Coming up quite soon ... Sept. or Oct. ... for my followup scans from my initial March mammo and u/s that ended with the ADH dx. So, I've been pondering some stuff (and I don't know why) but here goes:

I understand that nodes are removed and tested either negative or positive. Other than staging, why are they removed at all? Does it really help slow the spread if positive nodes are removed?

Just doing a proactive mulling over of all this. You know, back in April the BS thought I might come back DCIS. At that point, I was just off the cuff with "off they go if so". Now, I'm not so sure. Been reading about lymphedema and it feels like a sad trade off for some reason.

Guess I'm just wondering what good surgery actually does if you are dx with IDC and are going to get chemo and rads anyway?

P.S. I'm fine, just very anal. I gotta' think this stuff out far ahead when I get the chance. :) 

Comments

  • BarbaraA
    BarbaraA Member Posts: 7,378
    edited August 2010

    Chevfan, chill. You can do it and whatever it is, based on your diagnosis, you can pull up the big girl panties and saddle up. I was dx with IDC, 1.8 cm, ER+, PR-, HER- Grade 2 Stage 1b. No family history. So I danced the dance and walked the walk and was recommended lumpectomy. Did that (5-10) and did not have clear margins. Honestly thought about a mastectomy at that time but by boobs are D's so I have lots of room. After the lump  I was told all 4 nodes were negative, found out with the path that one was positive with a micromet. Not happy (I am convinced there was contamination due to stuff I read in Path report and stuff surgeon said).  Did another re-excision (on 5-10) and then onc ordered OncoType Dx. I came in at 17.

    As I am 58, I decided to forgo chemo.  Decided to do rads, as that pretty much kills recurrence in the same boob.

    Moral of the story is, if the cancer is small enough to get out, get it out. Just my opinion.

    However, having neoadjuvant chemo (chemo done before surgery) can be a very wonderful thing for many people. It has shrunk tumors to minuscule size.

    RE: removing nodes, the standard is to remove sentinel nodes (1-6) and test. They are moving away from doing  axillary dissection now as the lymphedema risks are great and it is overkill according to many studies I have read.

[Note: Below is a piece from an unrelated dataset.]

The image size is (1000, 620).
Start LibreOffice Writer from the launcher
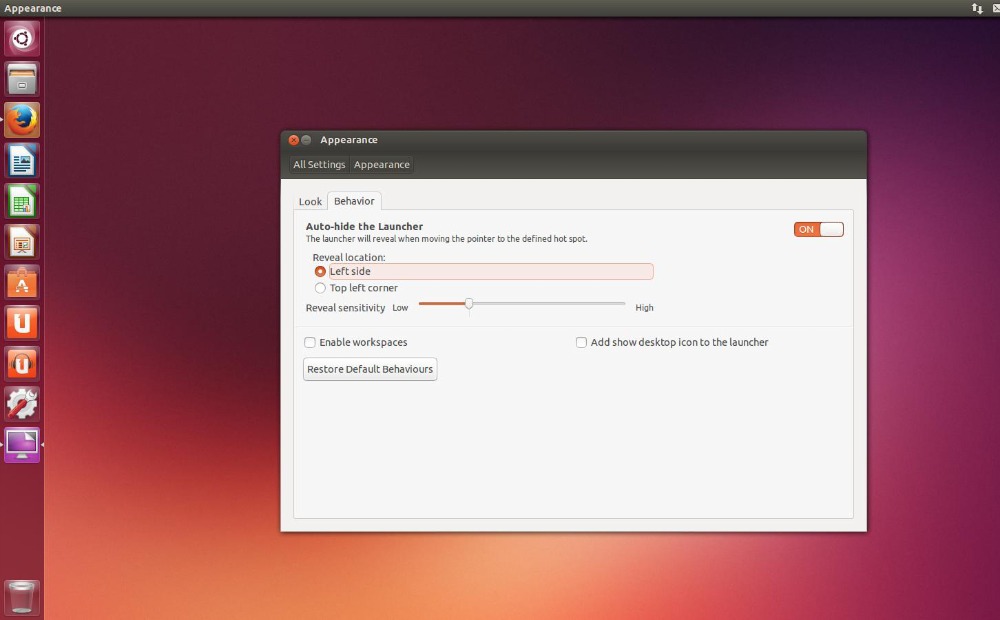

    Bottom line is, I was diagnosed 4/30 and I now have a BS in Breast Cancer Studies and am working on my masters as we speak.

  • mvspaulding
    mvspaulding Member Posts: 446
    edited August 2010

    Chavfan, I hear you.  I was diag. with ADH in June and will be in your shoes come December.  Was wondering you were diag with ADH after a biopsy to confirm right?  What type of biopsy did you get?  I am wondering now after reading all of the posts on here about ADH if I should have my path slides re-read to get a second opinion.  Did you do that?

    Missy 

  • Chevfan
    Chevfan Member Posts: 88
    edited September 2010

    Barbara, love your blog! You've got a way with words. :)

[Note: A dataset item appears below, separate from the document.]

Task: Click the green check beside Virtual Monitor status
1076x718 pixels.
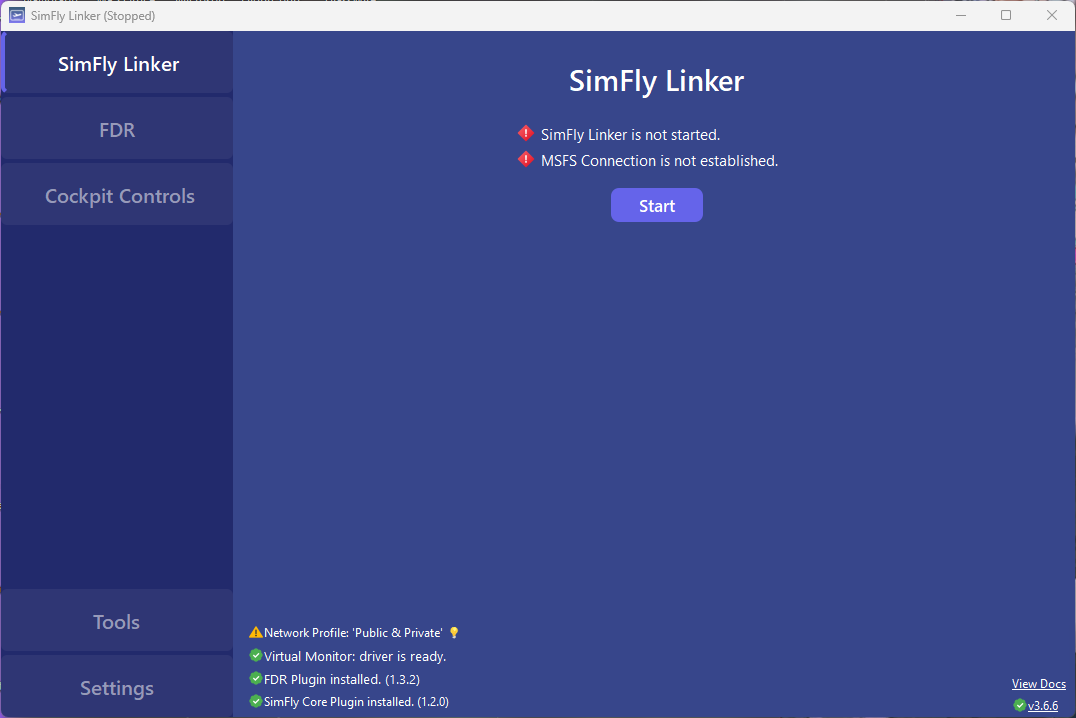Action: (256, 656)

    Missy, Yes I had a biopsy. I had a stereotactic biopsy and a needle aspiration biopsy on the same day. That led to the surgical biopsy couple of weeks later. I didn't get a 2nd opinion. At this point, I'm comfortable with the diagnosis. I was downgraded to ADH due to pathology, my surgeon originally thought it might be DCIS. I figure even if DCIS was missed, it won't make too much of a difference since I'm getting scans again soon. (What an attitude, LOL!)